▸ ACTION ITEM:
Up through the line that contains "Viewport: 693px width, 320px height.", retype the entries exactly, beginning at the very first line.

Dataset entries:
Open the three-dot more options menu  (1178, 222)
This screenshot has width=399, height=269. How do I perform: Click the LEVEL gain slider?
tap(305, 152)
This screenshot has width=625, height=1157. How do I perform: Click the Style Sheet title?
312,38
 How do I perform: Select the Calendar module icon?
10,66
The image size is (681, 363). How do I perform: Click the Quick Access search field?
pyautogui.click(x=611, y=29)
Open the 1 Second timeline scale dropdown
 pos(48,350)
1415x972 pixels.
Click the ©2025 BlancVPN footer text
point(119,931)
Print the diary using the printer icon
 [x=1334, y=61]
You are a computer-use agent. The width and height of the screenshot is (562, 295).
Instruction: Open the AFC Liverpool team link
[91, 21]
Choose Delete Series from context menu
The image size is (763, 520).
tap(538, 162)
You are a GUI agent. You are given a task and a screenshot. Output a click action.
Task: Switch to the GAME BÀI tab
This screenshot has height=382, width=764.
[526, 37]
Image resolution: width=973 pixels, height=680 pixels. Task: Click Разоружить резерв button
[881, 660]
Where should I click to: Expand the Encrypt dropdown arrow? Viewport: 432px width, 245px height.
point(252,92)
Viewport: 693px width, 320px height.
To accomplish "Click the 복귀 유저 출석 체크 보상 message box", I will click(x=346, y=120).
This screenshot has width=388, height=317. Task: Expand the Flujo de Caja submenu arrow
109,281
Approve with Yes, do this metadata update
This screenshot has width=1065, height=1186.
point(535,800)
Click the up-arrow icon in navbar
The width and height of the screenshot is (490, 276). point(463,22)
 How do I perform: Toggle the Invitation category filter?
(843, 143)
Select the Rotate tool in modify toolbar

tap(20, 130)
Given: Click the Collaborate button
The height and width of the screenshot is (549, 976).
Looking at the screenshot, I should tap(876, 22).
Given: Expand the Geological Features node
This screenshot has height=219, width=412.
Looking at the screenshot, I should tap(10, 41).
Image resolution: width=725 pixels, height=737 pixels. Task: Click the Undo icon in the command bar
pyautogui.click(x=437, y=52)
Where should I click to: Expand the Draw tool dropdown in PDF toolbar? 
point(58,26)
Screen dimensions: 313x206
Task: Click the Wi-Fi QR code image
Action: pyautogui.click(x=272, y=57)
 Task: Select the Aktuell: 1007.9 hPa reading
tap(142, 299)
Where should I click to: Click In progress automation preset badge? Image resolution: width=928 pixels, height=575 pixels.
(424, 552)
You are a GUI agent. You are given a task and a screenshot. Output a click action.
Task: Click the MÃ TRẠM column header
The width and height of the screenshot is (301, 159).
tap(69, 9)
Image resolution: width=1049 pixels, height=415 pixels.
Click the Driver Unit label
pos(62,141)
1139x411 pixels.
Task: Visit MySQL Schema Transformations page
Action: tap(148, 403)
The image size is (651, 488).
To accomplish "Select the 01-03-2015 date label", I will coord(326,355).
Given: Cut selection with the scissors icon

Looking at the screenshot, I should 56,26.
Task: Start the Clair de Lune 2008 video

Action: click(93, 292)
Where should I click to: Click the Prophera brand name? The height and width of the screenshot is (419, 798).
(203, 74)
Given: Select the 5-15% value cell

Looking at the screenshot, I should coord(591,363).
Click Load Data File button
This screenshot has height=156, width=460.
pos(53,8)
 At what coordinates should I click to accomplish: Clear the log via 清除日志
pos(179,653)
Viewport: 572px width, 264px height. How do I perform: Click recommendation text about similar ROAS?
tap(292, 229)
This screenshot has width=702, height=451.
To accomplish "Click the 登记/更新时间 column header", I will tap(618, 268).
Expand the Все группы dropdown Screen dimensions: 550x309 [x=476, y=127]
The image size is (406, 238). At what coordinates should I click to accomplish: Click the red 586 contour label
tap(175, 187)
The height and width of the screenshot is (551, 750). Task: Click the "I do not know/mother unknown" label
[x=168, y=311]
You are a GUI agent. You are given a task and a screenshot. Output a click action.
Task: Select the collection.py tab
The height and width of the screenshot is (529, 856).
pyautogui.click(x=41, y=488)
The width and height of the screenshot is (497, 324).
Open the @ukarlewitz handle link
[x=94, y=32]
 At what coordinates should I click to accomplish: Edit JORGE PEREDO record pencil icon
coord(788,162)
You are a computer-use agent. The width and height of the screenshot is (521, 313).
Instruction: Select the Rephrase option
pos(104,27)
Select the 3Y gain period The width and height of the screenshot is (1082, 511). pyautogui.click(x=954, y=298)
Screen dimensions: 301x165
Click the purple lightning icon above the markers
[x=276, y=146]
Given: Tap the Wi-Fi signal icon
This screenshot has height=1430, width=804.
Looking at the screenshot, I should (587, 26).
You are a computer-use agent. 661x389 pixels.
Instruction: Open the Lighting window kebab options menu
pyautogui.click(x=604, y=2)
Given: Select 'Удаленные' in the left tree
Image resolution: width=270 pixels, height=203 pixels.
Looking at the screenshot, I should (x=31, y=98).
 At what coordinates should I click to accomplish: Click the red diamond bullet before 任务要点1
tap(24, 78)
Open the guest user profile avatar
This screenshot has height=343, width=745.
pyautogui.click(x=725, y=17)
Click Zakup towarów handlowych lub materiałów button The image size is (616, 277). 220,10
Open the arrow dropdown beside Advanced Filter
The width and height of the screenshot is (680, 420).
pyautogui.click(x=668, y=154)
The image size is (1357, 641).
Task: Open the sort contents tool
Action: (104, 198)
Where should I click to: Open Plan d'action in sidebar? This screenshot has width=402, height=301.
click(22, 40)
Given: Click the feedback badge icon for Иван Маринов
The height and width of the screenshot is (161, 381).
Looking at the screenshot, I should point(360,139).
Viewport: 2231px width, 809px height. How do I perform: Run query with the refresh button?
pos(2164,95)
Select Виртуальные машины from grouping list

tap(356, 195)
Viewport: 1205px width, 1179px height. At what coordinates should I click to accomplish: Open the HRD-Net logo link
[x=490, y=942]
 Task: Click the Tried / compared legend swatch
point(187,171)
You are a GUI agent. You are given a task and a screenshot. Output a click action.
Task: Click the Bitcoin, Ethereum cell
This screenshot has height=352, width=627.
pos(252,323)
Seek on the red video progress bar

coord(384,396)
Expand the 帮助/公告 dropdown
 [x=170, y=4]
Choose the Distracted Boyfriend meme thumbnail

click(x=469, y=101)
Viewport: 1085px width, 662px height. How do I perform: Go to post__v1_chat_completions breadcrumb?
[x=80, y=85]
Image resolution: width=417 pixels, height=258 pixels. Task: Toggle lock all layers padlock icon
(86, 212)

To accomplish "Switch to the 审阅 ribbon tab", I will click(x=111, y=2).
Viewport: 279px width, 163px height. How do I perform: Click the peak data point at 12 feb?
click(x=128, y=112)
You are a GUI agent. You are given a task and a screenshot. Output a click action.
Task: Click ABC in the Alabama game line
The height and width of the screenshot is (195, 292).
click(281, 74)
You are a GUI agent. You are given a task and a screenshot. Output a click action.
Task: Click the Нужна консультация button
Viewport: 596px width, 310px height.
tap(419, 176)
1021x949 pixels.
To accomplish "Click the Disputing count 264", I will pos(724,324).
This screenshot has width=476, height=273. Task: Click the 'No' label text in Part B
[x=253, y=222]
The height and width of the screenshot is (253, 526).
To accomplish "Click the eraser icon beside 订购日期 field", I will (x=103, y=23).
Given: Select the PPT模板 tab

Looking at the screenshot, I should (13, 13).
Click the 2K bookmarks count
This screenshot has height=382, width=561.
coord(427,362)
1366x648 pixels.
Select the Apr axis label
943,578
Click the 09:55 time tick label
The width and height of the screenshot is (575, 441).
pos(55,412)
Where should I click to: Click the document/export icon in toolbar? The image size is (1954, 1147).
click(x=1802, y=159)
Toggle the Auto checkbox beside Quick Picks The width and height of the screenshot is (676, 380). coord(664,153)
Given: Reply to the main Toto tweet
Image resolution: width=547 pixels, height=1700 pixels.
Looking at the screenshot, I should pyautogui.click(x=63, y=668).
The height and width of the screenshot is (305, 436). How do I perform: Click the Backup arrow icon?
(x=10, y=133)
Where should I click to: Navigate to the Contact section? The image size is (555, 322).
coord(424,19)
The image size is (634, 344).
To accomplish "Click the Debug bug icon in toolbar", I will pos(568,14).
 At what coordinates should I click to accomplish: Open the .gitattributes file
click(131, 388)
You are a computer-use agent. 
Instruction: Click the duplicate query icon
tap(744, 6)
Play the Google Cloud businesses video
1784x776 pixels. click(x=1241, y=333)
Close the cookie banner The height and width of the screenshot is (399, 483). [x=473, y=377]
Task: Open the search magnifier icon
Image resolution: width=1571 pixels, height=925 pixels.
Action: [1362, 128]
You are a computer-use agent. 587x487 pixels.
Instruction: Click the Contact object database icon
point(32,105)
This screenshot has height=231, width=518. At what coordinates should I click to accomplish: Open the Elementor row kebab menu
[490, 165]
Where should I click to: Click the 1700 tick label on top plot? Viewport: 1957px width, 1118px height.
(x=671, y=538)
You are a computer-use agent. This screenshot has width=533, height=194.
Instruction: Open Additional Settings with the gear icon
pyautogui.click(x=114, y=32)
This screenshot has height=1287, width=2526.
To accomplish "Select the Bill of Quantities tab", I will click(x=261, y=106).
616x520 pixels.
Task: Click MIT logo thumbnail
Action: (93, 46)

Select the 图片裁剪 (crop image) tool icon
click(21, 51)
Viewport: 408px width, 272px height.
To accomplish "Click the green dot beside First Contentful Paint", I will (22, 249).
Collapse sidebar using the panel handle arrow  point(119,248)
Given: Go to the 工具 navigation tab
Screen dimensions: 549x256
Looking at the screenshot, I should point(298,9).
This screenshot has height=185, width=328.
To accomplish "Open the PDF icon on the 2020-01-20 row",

▸ SOLUTION TO THIS TASK:
Open the three-dot more options menu  (1178, 222)
This screenshot has width=399, height=269. How do I perform: Click the LEVEL gain slider?
tap(305, 152)
This screenshot has width=625, height=1157. How do I perform: Click the Style Sheet title?
312,38
 How do I perform: Select the Calendar module icon?
10,66
The image size is (681, 363). How do I perform: Click the Quick Access search field?
pyautogui.click(x=611, y=29)
Open the 1 Second timeline scale dropdown
 pos(48,350)
1415x972 pixels.
Click the ©2025 BlancVPN footer text
point(119,931)
Print the diary using the printer icon
 [x=1334, y=61]
You are a computer-use agent. The width and height of the screenshot is (562, 295).
Instruction: Open the AFC Liverpool team link
[91, 21]
Choose Delete Series from context menu
The image size is (763, 520).
tap(538, 162)
You are a GUI agent. You are given a task and a screenshot. Output a click action.
Task: Switch to the GAME BÀI tab
This screenshot has height=382, width=764.
[526, 37]
Image resolution: width=973 pixels, height=680 pixels. Task: Click Разоружить резерв button
[881, 660]
Where should I click to: Expand the Encrypt dropdown arrow? Viewport: 432px width, 245px height.
point(252,92)
Viewport: 693px width, 320px height.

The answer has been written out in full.